The success of these PT policies has come to be resented by many in the traditional middle class who see them as a threat to their interests and this has fuelled the rightwing backlash.

In recent years, I have heard private complaints about children not being able to get on the course they want at university because of positive discrimination or that the people receiving the Bolsa Familia are freeloading on the taxpayer.

These grievances have been growing and explain some of the anti-PT sentiment behind the protests.

There are also what one Brazilian commentator has called the country’s bizarre McCarthyites who say the PT is trying to turn the country communist.

It is these people who are most likely to be the ones calling for the return of military dictatorship.

Many Brazilians who lived through the dictatorship see the invitations to the military to intervene as sinister. Although, the numbers of people murdered, tortured and disappeared in Brazil were not as high as in Chile or Argentina, the Truth Commission which reported last year found over 400 people were killed or disappeared at the hands of the military.

The President herself was a victim of torture as a young activist – as she memorably testified to a Senate committee in 2008.

Some of the protesters holding these placards are clearly too young to remember those years, but others are not, and they are a reminder that, at the time, the dictatorship was not unpopular with many wealthier Brazilians.

The 1964 coup, 51 years ago this month, was called a revolution to save the country from communism.
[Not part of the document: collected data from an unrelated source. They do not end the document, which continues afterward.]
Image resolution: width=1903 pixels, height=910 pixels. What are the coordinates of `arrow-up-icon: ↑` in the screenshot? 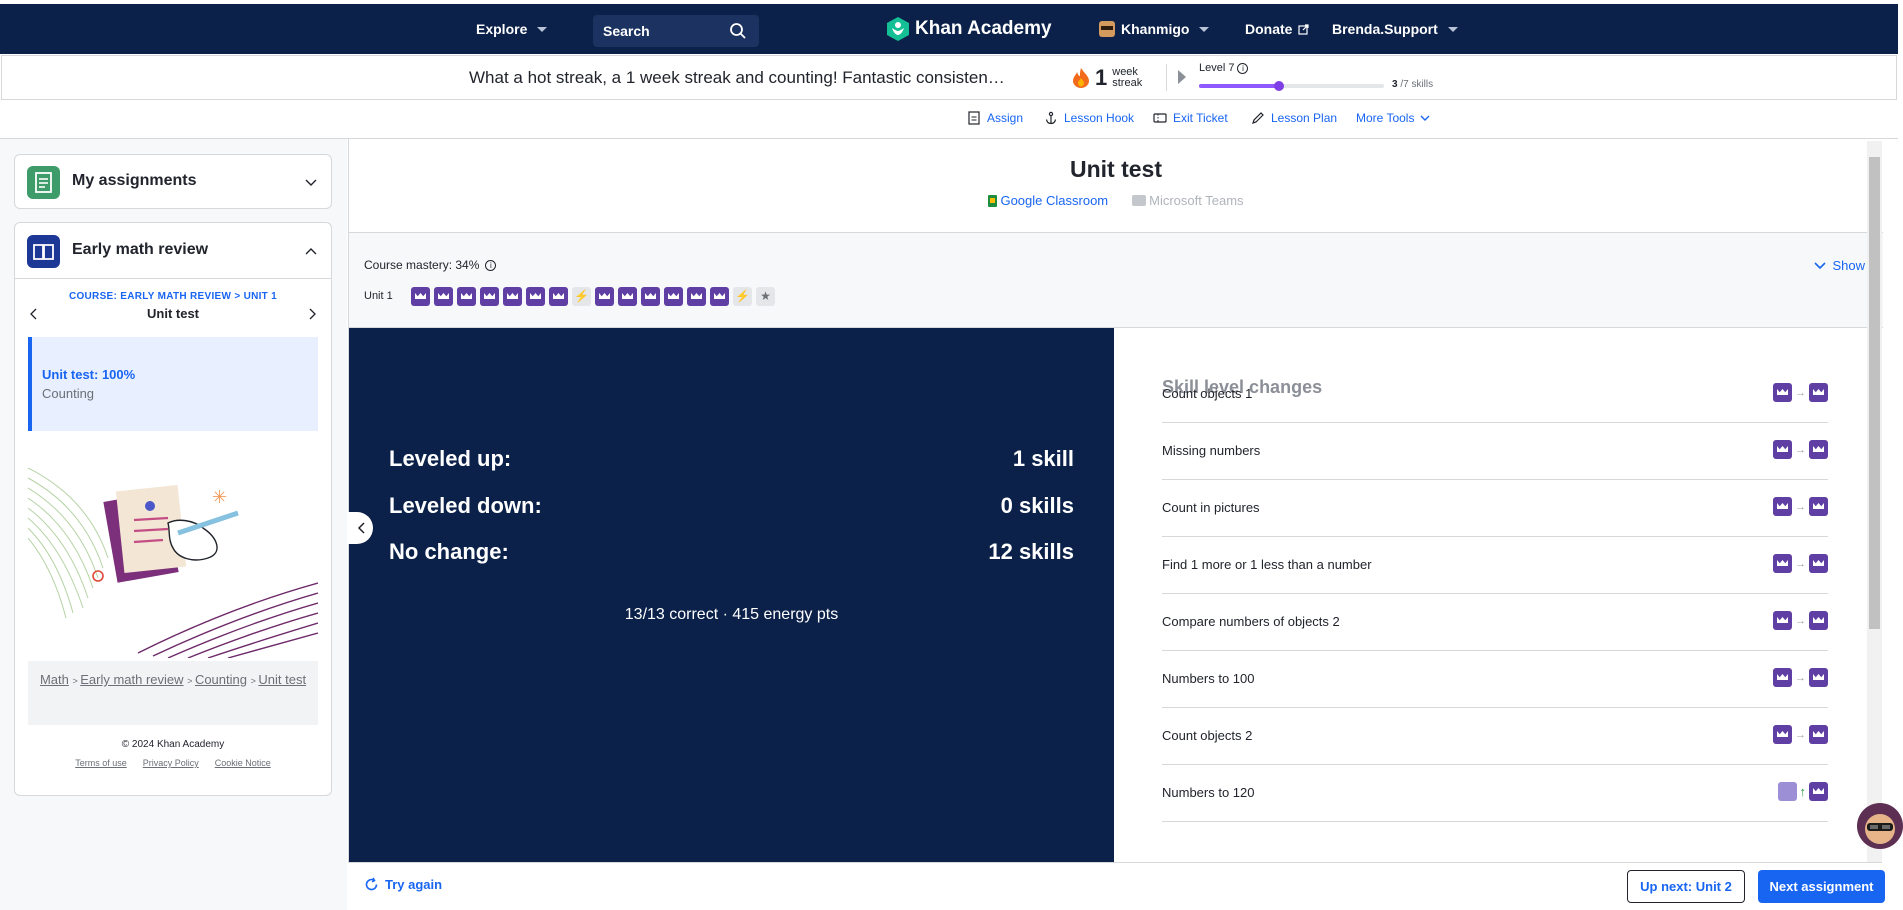 It's located at (1803, 792).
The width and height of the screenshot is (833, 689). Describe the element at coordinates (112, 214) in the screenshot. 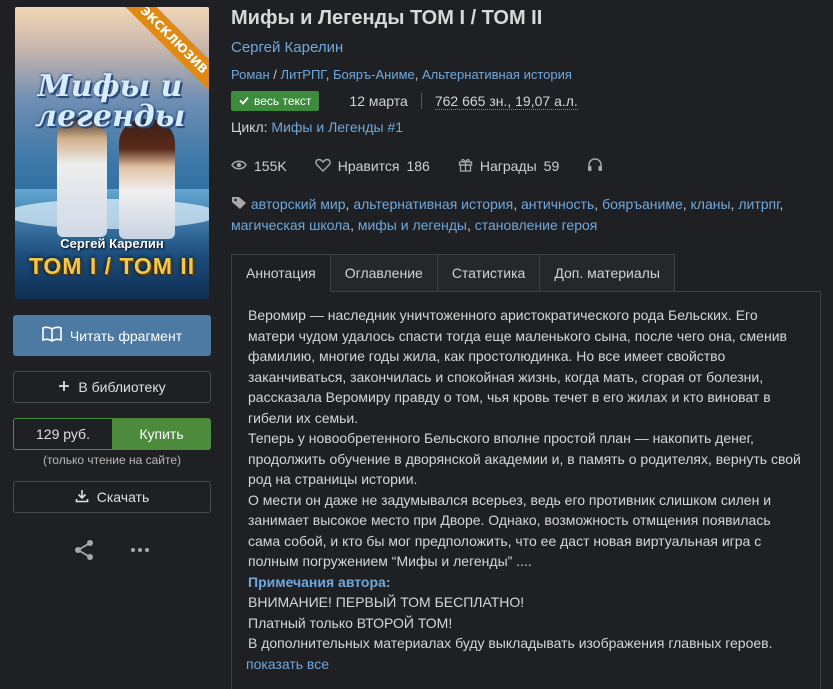

I see `cover-wave` at that location.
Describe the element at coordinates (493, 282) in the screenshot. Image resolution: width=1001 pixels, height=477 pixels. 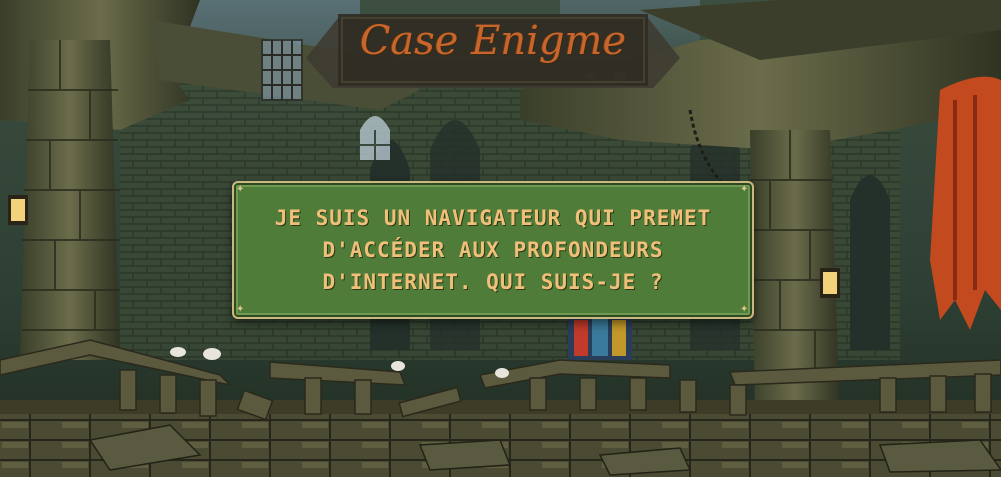
I see `riddle-line: D'INTERNET. QUI SUIS-JE ?` at that location.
Under the generals, who ruled until 1985, there was economic growth before the debt crisis of the 1980s; the economic privileges of the middle class were protected and nothing was done to reduce the extreme inequality in Brazil.

As things stand, there seems little popular appetite to undermine the democracy Brazil has built since the generals handed power back to the civilians thirty years ago.

So the protests may well go on. Though for now there are no grounds for impeachment of Ms Rousseff because she was not chair of Petrobras while president, she – and the PT – have been weakened and conservatives have found their voice again.

If the right can establish itself as a coherent force in Congress, in coming years Brazilian politics may come to look more like other democracies where parties more clearly of the left and right vie for power.